Visual Representation of Electronic Health Record’s Tabular Data for Predicting Sudden Cardiac Arrest
Date
Authors
Journal Title
Journal ISSN
Volume Title
Publisher
Abstract
Computer-aided diagnosis in healthcare involves collecting comprehensive health-related information about patients from Electronic Health Records (EHRs) and modelling the tabular data with appropriate data-driven approaches. By harnessing the power of EHRs, decision support systems can be developed to assist healthcare providers in making informed decisions, optimizing resource allocation, and ultimately reducing the cost of treatment. However, the laborious pre-processing steps on EHR data, such as imputing missing values, dimensionality reduction etc. and domain-specific feature engineering, hinder the model's transparency and interpretability. For example, making assumptions or using statistical methods to estimate the missing data points introduces uncertainty in interpreting the model's designing approach and to understanding how it arrived at its conclusions. In addition, conducting obscure feature engineering tasks without domain knowledge may lead to the loss of relevant features; limiting the model's ability to provide meaningful insights about the domain or make reliable predictions. To alleviate the above-prevailing challenges, this thesis proposes a method to represent the tabular EHR data in 2D images without leveraging any pre-processing or data cleaning tasks, which results in a generalized visual representation of EHR tabular data.
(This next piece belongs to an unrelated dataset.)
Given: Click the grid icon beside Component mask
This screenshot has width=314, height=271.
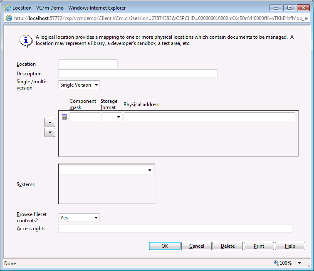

Moreover, the proposed method is assessed by predicting cardiovascular disease, Sudden Cardiac Arrest (SCA) using deep convolutional neural networks (VGG-19, ResNet-50, DenseNet-121, and Inception-V3) to demonstrate its effectiveness compared to existing diagnosis techniques. The EHR data associated with the disease are collected from a publicly available, extensive MIMIC-III database, which consists of de-identified EHR data of over 40,000 patients who stayed in the ICU. The results evaluated on the dataset reveal that the highest performance was achieved by integrating an attention module with a pre-trained ResNet-50 model, which achieved a test accuracy of 82% with precision=0.86, recall=0.88, F1 score=0.87, and Area Under Curve (AUC)=0.81. The outcome demonstrates that the proposed method can perform highly in SCA prediction without missing value imputation and allow for more comprehensibility with less human expert intervention.